III - Conclusão - Resposta
32. Pelo exposto, em resposta à consulente, asseveramos que não há possibilidade de atualização monetária automática, pura e simples (vide item 11 deste parecer), de seus créditos escriturais, auferidos nos termos dos arts. 35 , 36 e 37 da Lei 1254/1996 .
33. Ao cabo, destacamos que não foram avaliadas circunstâncias específicas além da detalhada no item 5 deste parecer, qual seja, atualização monetária de créditos escriturais ordinários.
34. Nos termos do disposto no art. 80 do Decreto nº 33.269 , de 18 de outubro de 2011 (Regulamento do Processo Administrativo Fiscal - RPAF), a presente Consulta é eficaz, aplicando-se a esta o disposto no inciso III do art. 81 e caput do art. 82, ambos do PAF.

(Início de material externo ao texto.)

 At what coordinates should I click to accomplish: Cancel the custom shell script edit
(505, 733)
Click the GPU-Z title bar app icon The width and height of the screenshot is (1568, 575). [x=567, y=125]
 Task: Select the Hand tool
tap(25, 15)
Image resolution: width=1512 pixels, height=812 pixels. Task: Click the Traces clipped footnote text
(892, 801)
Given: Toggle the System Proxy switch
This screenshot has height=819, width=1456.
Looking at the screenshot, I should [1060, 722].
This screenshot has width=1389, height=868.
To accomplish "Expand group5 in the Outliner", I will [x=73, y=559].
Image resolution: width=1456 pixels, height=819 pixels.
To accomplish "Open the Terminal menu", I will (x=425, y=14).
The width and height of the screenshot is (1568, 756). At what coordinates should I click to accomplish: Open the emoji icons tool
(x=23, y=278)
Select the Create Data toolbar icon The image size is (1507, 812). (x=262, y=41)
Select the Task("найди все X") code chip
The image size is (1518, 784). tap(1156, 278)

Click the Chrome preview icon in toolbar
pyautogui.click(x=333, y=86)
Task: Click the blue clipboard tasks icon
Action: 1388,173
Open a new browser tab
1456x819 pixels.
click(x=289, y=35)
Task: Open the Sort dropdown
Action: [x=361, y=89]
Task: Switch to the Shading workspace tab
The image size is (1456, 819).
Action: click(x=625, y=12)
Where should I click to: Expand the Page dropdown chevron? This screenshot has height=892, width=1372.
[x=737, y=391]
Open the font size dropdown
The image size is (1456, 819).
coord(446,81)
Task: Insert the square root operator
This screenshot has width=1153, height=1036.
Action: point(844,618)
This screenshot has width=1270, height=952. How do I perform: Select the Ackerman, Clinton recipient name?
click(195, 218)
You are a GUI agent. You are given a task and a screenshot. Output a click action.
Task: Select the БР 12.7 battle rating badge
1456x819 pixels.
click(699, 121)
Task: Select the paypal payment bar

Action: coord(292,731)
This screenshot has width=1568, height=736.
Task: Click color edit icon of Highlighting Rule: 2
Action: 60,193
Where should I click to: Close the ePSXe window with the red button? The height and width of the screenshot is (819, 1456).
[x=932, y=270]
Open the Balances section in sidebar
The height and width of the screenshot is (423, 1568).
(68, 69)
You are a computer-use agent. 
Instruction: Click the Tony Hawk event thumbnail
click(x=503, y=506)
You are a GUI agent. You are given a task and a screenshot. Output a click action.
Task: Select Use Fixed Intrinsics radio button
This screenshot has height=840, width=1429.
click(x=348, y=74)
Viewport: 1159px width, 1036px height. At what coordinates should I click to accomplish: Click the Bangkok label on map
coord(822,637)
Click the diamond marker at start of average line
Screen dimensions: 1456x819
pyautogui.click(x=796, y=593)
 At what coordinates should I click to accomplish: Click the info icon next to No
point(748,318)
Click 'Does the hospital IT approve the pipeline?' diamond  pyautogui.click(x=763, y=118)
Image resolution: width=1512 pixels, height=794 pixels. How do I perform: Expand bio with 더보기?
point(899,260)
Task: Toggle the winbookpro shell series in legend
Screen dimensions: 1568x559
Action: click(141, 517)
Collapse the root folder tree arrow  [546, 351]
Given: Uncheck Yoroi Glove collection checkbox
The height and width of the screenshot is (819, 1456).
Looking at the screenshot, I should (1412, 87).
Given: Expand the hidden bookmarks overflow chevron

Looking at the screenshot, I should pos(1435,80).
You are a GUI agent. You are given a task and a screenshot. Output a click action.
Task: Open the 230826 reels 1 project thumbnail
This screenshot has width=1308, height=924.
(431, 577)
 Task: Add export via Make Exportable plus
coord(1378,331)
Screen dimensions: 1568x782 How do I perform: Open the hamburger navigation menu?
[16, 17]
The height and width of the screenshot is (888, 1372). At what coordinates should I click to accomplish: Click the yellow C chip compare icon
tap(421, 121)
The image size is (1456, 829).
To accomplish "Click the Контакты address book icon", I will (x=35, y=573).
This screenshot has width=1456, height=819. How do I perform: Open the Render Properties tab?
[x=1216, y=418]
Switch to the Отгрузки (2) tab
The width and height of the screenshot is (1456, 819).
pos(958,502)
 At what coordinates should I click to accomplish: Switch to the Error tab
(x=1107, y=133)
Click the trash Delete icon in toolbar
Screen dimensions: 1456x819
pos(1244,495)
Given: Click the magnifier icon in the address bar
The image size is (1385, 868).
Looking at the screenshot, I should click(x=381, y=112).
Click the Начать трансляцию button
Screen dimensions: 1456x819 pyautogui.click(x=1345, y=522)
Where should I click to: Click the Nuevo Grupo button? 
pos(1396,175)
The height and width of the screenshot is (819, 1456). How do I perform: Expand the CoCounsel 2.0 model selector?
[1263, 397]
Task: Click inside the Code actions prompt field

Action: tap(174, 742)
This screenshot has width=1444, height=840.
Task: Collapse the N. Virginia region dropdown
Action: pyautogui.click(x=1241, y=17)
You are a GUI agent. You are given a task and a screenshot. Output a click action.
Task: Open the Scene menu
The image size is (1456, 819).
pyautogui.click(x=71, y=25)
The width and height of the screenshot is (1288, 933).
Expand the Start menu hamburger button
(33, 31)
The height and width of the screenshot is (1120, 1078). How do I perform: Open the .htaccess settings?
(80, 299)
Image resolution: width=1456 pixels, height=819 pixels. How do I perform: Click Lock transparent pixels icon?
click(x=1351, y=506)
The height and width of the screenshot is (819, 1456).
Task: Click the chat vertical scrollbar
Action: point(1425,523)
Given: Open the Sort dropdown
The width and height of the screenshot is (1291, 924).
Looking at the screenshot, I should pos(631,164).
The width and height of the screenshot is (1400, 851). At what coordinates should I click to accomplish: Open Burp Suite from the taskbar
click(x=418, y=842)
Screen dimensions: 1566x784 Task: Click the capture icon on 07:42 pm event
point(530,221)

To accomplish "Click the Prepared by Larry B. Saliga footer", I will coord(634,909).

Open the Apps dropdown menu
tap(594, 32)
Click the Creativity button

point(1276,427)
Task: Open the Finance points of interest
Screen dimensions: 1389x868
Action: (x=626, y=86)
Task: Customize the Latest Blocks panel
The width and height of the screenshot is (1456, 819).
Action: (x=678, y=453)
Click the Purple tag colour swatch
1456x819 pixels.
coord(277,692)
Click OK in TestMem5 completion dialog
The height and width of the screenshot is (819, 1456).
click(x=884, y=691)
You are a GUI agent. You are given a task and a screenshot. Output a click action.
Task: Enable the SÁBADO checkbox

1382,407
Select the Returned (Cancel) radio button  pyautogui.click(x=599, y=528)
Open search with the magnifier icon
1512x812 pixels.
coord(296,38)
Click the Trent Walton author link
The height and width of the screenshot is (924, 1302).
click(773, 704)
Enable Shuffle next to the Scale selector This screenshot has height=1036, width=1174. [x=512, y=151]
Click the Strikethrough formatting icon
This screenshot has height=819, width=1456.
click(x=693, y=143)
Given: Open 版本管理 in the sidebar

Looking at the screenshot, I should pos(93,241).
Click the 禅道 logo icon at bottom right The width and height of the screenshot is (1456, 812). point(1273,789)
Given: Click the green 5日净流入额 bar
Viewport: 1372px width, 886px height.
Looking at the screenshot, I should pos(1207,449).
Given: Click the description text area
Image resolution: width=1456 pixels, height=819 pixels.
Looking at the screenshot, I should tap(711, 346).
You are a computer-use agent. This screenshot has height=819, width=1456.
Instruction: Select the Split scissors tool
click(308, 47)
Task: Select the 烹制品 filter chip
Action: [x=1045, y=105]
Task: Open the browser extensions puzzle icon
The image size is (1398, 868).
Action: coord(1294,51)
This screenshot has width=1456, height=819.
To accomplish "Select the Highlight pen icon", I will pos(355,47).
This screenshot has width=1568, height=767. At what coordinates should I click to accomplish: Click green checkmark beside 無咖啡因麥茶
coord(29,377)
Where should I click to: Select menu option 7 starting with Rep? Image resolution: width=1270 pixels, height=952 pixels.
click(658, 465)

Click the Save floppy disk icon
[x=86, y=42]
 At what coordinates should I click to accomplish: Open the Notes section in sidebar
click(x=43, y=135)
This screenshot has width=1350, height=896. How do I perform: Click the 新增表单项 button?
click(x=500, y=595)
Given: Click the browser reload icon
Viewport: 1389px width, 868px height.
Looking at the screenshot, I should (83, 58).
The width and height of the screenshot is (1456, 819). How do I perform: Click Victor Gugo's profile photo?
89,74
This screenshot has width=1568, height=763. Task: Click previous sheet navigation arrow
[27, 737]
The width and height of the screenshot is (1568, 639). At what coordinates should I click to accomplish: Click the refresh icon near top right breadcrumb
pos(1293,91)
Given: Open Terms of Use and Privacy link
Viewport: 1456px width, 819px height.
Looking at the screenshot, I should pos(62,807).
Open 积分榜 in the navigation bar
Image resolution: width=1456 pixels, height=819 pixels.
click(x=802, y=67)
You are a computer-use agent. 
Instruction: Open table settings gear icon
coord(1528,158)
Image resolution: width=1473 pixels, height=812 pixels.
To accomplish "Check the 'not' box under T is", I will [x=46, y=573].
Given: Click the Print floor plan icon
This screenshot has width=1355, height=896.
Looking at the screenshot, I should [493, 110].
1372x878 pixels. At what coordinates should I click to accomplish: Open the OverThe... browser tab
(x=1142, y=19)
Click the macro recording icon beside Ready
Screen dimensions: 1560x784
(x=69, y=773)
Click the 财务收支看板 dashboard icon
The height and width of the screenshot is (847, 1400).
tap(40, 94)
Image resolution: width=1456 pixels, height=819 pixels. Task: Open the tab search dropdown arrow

À consideração de V - S.ª.
Brasília/DF, 20 de julho de 2022
RODRIGO AUGUSTO BATALHA ALVES
Auditor-Fiscal da Receita do Distrito Federal
Ao Coordenador de Tributação da COTRI.
De acordo.
Encaminhamos à aprovação desta Coordenação o Parecer supra.
Brasília/DF, 20 de julho de 2022
ZENÓBIO FARIAS BRAGA SOBRINHO
Gerente
Aprovo o Parecer supra e assim decido, nos termos do que dispõe a alínea a do inciso I do art. 1º da Ordem de Serviço SUREC nº 1, de 10 de janeiro de 2018 (Diário Oficial do Distrito Federal nº 8, de 11 de janeiro de 2018, pp. 5 e 6).
A presente decisão será publicada no DODF e terá eficácia normativa após seu trânsito em julgado.
Saliente-se que, independentemente de comunicação formal à Consulente e aos demais sujeitos passivos, as considerações, os entendimentos e as respostas definitivas ofertadas ao presente caso poderão ser modificados a qualquer tempo, em decorrência de alteração na legislação superveniente.
Esclareço que a Consulente poderá recorrer da presente decisão ao Senhor Secretário de Economia no prazo de trinta dias, contado de sua publicação no DODF, conforme dispõe o art. 78, II, combinado com o caput do art. 79 do Decreto nº 33.269 , de 18 de outubro de 2011.
Encaminhe-se para publicação, nos termos do inciso III do artigo 89 do Decreto nº 35.565 , de 25 de junho de 2014.